More than 85% of the top Amazon sellers offer Prime shipping for more than half of their assortment, up from 56% three years ago. The number of sellers offering products through Prime is steadily increasing.
According to Marketplace Pulse research, the number of top sellers offering Prime has grown from 56% in 2016, 63% in 2017, 73% in 2018, to 85% in 2019. There are hundreds of thousands of sellers offering Prime shipping on tens of millions of products.

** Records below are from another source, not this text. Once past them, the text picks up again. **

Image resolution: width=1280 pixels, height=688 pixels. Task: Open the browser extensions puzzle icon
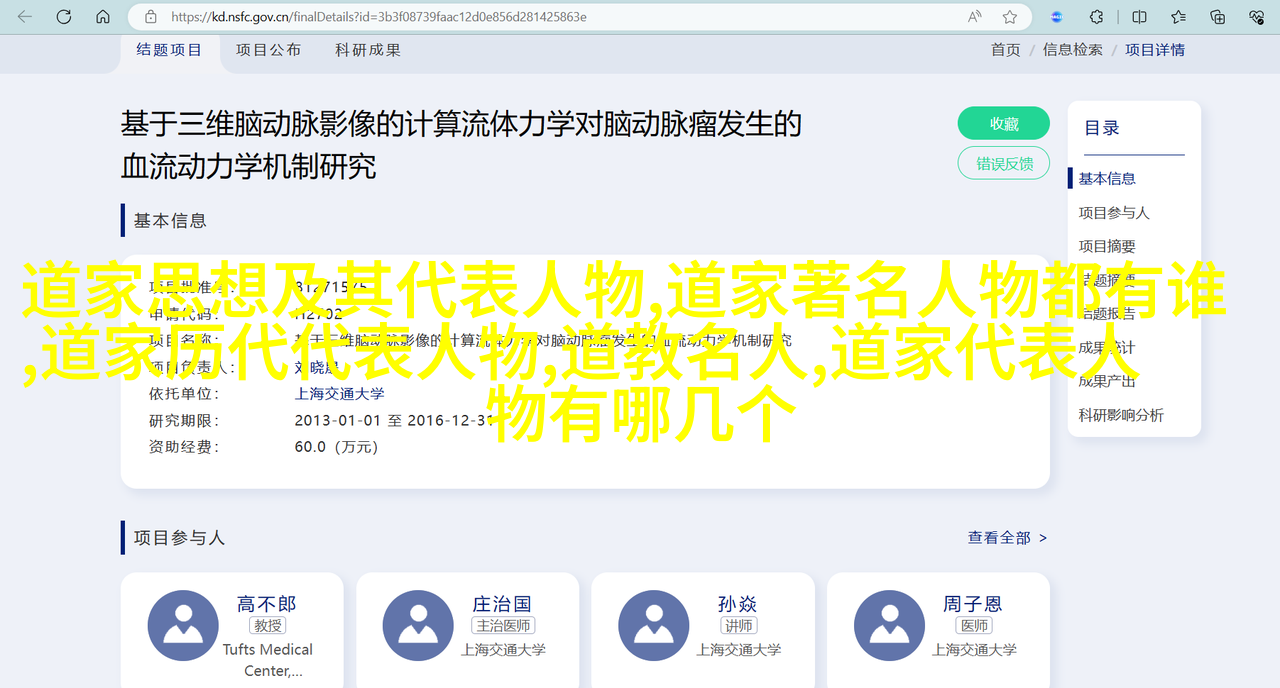tap(1096, 17)
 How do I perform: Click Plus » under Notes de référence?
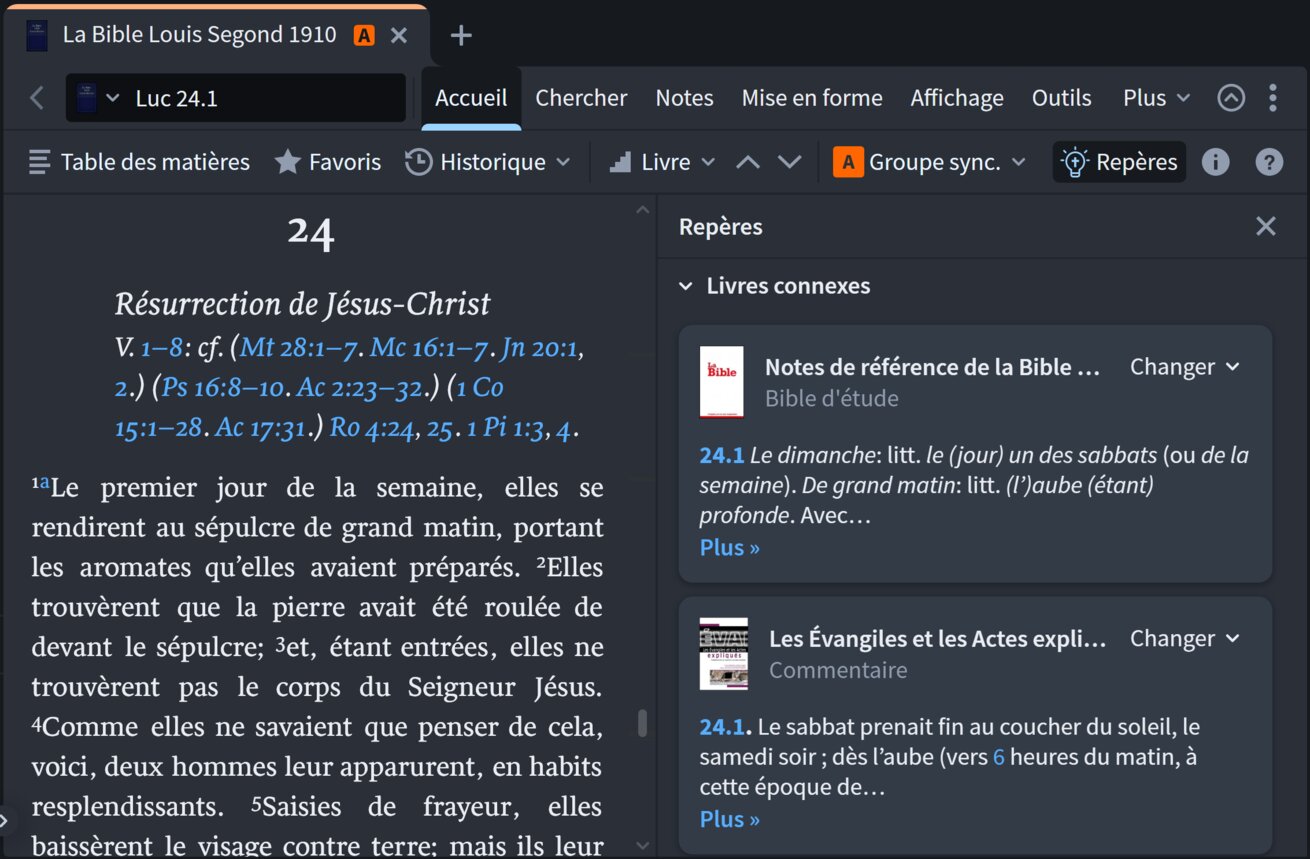(730, 548)
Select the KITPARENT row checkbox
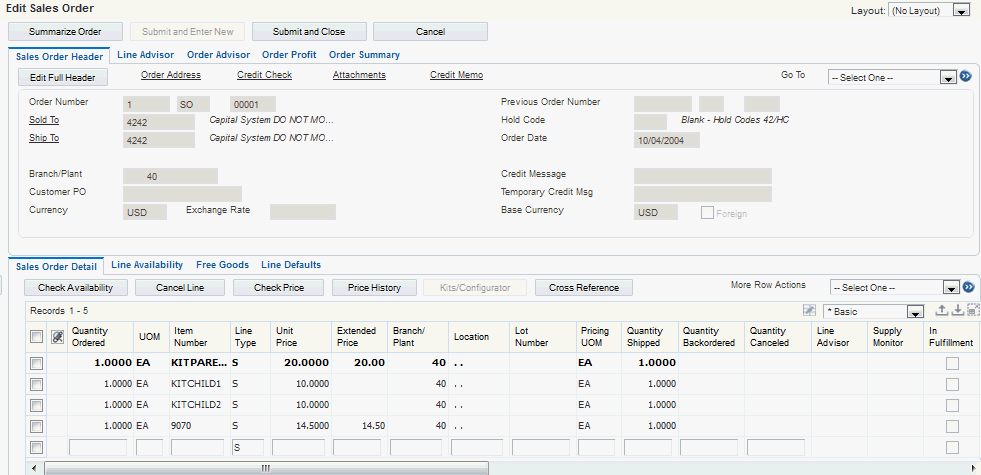981x475 pixels. [x=37, y=363]
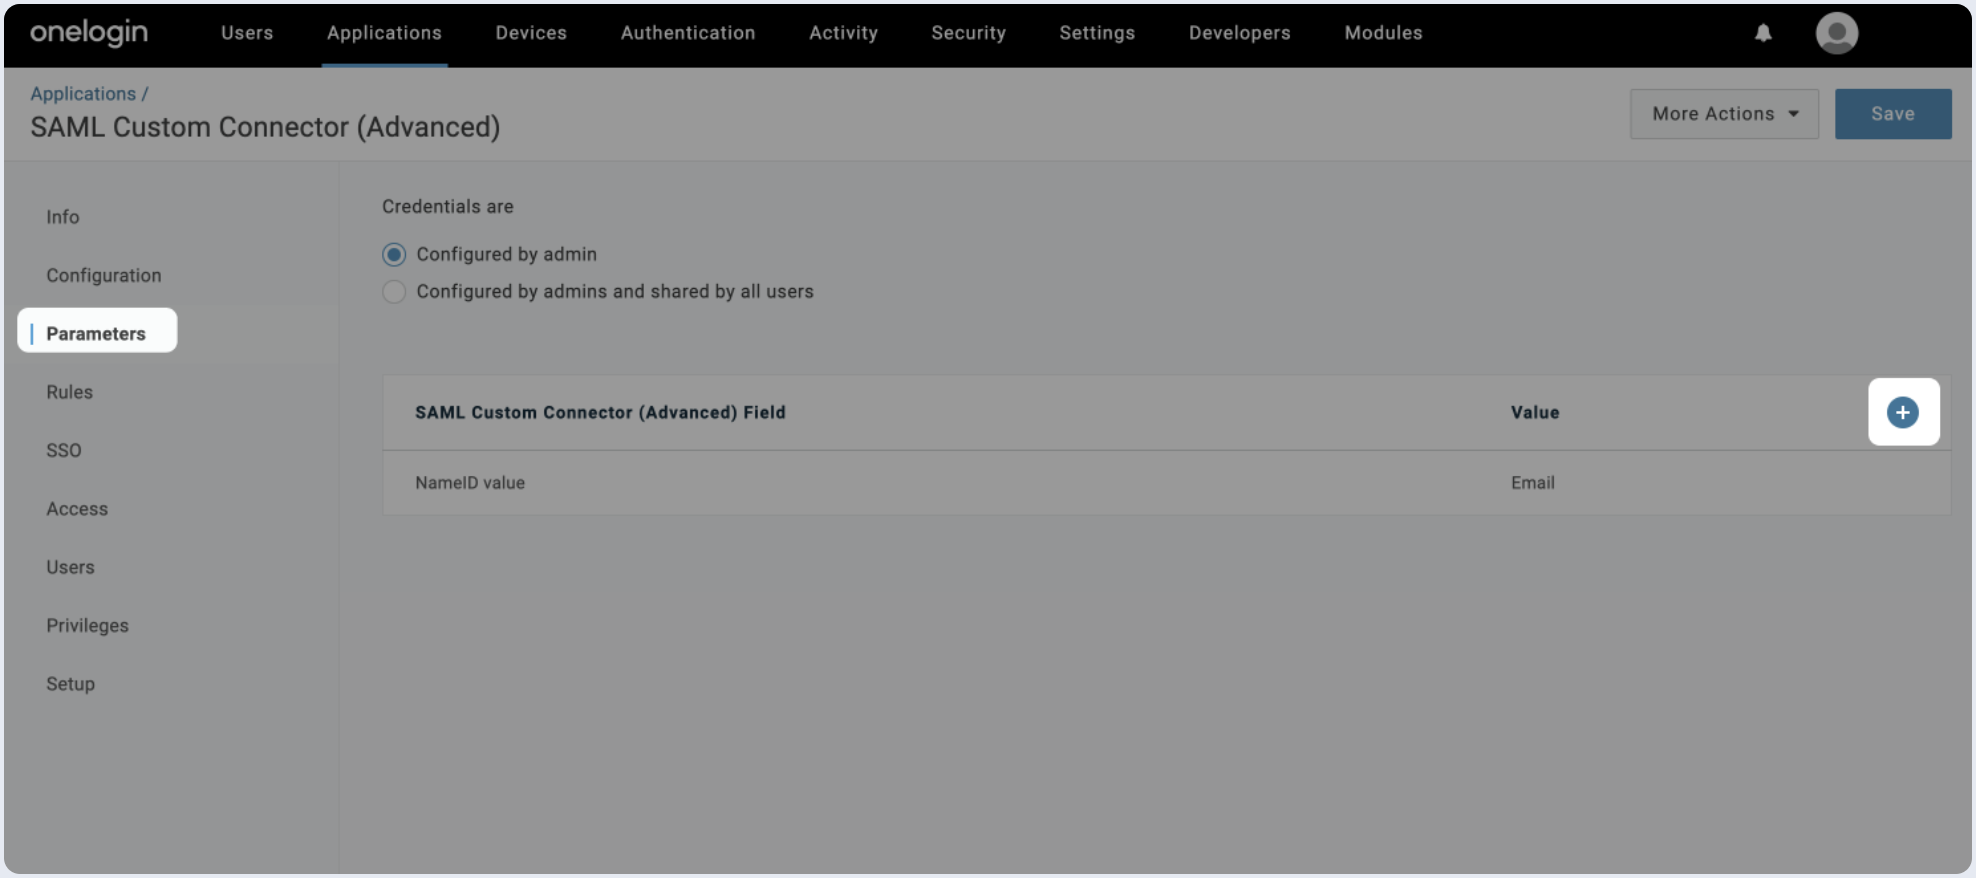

Top 10,000 sellers on Amazon.com were considered because, as a group, they represent the majority of the marketplace GMV. Each seller in the group has yearly sales exceeding $1 million. The Amazon.com marketplace has over a million active sellers; however, many of them only sell a few products a month or less.
Very few international sellers do not offer Prime - 93% of the top international sellers offer it, compared to 74% for US-based sellers. For the international sellers offering Prime has made their assortment appear local. Unlike US-based sellers, practically all international sellers use FBA since shipping orders from their warehouses would otherwise mean long shipping times. The overall 85% of sellers offering Prime is thus a combination of international sellers with a higher percent and US-based sellers with a lower percent.
47% of the top Amazon.com sellers are based in the US, and 38% are based in China. However, 96% of the top China sellers are using FBA, compared to 74% for the US-based sellers. The success of businesses from China has relied on FBA, virtually eliminating otherwise slow shipping. Without it, the number of China-based sellers would be multiple times lower.
Growing Prime numbers are not limited to the US marketplace. In a year, the number of sellers offering Prime has increased across all Amazon marketplaces worldwide. Except for Australia, which only launched FBA in February 2018, more than half of the top sellers offer Prime on all Amazon marketplaces.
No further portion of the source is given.